## Records for the exercise
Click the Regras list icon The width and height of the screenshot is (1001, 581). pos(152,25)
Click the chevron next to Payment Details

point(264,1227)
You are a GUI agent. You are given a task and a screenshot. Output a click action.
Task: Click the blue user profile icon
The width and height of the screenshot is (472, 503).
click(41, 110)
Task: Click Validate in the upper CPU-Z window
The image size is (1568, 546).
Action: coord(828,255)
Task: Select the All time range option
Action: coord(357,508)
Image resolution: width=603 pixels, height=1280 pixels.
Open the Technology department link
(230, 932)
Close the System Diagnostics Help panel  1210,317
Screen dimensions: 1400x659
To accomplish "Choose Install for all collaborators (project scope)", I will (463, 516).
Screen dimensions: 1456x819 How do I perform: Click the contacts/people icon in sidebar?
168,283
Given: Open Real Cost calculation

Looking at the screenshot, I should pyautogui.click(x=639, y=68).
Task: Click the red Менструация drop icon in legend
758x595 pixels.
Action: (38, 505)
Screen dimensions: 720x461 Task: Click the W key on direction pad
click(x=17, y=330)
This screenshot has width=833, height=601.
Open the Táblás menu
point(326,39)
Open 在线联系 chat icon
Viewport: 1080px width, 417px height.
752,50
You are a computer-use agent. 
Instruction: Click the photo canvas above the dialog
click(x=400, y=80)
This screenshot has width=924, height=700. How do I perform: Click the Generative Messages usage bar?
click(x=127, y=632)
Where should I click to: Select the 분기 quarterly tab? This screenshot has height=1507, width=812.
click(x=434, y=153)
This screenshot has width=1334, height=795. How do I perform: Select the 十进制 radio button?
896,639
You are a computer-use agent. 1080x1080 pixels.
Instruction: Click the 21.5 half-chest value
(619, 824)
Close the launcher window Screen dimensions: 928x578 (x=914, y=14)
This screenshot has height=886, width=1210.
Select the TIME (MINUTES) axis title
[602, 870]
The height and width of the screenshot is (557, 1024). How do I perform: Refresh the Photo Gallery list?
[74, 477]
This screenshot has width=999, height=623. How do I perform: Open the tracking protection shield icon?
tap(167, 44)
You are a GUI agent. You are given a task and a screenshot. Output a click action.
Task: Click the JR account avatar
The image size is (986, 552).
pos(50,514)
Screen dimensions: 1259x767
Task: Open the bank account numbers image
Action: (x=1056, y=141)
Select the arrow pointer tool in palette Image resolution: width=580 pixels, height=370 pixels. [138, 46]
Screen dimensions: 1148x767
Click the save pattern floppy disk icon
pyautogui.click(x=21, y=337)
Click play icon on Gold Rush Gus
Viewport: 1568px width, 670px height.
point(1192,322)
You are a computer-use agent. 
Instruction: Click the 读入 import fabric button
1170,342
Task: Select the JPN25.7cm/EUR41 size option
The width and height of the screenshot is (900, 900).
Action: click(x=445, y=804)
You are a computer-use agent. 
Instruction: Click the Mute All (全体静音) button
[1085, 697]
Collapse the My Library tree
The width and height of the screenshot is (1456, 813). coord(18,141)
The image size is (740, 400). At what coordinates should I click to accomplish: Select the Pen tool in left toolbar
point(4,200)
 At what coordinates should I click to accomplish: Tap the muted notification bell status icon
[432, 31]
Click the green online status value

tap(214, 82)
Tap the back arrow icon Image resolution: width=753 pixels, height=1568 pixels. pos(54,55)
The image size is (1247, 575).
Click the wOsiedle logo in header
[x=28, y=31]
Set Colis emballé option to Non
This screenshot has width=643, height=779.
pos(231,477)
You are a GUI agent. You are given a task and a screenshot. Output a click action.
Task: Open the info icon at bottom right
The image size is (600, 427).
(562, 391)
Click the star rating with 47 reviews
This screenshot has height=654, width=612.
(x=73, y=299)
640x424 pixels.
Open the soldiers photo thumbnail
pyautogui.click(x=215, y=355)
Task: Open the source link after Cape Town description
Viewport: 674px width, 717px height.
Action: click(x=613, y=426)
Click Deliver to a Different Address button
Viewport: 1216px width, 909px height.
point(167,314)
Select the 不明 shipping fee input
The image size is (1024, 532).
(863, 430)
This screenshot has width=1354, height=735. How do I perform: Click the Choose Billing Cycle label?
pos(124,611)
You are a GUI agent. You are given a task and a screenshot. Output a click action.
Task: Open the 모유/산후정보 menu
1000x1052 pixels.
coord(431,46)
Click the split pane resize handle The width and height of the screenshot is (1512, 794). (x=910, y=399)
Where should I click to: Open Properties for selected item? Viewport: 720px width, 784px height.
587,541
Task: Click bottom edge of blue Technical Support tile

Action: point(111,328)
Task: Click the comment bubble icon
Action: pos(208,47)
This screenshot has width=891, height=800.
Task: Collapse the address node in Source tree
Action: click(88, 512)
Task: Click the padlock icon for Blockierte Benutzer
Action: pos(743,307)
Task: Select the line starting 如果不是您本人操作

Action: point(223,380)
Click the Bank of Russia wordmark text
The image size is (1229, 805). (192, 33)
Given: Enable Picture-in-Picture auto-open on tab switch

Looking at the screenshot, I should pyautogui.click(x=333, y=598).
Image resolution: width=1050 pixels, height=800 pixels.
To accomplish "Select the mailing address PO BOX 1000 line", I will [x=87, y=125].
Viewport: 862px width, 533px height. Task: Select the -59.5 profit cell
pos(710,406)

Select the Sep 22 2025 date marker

## Exercise
Where the listing above reaches the line that contains "Open the soldiers photo thumbnail", start retyping, and finish with the line that contains "Image resolution: width=1050"; reproduce those lines exactly and no others.

## Your solution
Open the soldiers photo thumbnail
pyautogui.click(x=215, y=355)
Task: Open the source link after Cape Town description
Viewport: 674px width, 717px height.
Action: click(x=613, y=426)
Click Deliver to a Different Address button
Viewport: 1216px width, 909px height.
point(167,314)
Select the 不明 shipping fee input
The image size is (1024, 532).
(863, 430)
This screenshot has width=1354, height=735. How do I perform: Click the Choose Billing Cycle label?
pos(124,611)
You are a GUI agent. You are given a task and a screenshot. Output a click action.
Task: Open the 모유/산후정보 menu
1000x1052 pixels.
coord(431,46)
Click the split pane resize handle The width and height of the screenshot is (1512, 794). (x=910, y=399)
Where should I click to: Open Properties for selected item? Viewport: 720px width, 784px height.
587,541
Task: Click bottom edge of blue Technical Support tile

Action: point(111,328)
Task: Click the comment bubble icon
Action: pos(208,47)
This screenshot has width=891, height=800.
Task: Collapse the address node in Source tree
Action: click(88, 512)
Task: Click the padlock icon for Blockierte Benutzer
Action: pos(743,307)
Task: Select the line starting 如果不是您本人操作

Action: point(223,380)
Click the Bank of Russia wordmark text
The image size is (1229, 805). (192, 33)
Given: Enable Picture-in-Picture auto-open on tab switch

Looking at the screenshot, I should pyautogui.click(x=333, y=598).
Image resolution: width=1050 pixels, height=800 pixels.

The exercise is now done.